## Problem details
Repeat the following lines word for word, with nothing changed.

(Target pointing data)
start
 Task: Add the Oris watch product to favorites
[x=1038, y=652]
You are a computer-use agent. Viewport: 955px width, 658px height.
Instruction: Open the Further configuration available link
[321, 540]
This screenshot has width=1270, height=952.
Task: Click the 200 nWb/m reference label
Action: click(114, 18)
end
## Complete response
 Task: Add the Oris watch product to favorites
[x=1038, y=652]
You are a computer-use agent. Viewport: 955px width, 658px height.
Instruction: Open the Further configuration available link
[321, 540]
This screenshot has width=1270, height=952.
Task: Click the 200 nWb/m reference label
Action: click(114, 18)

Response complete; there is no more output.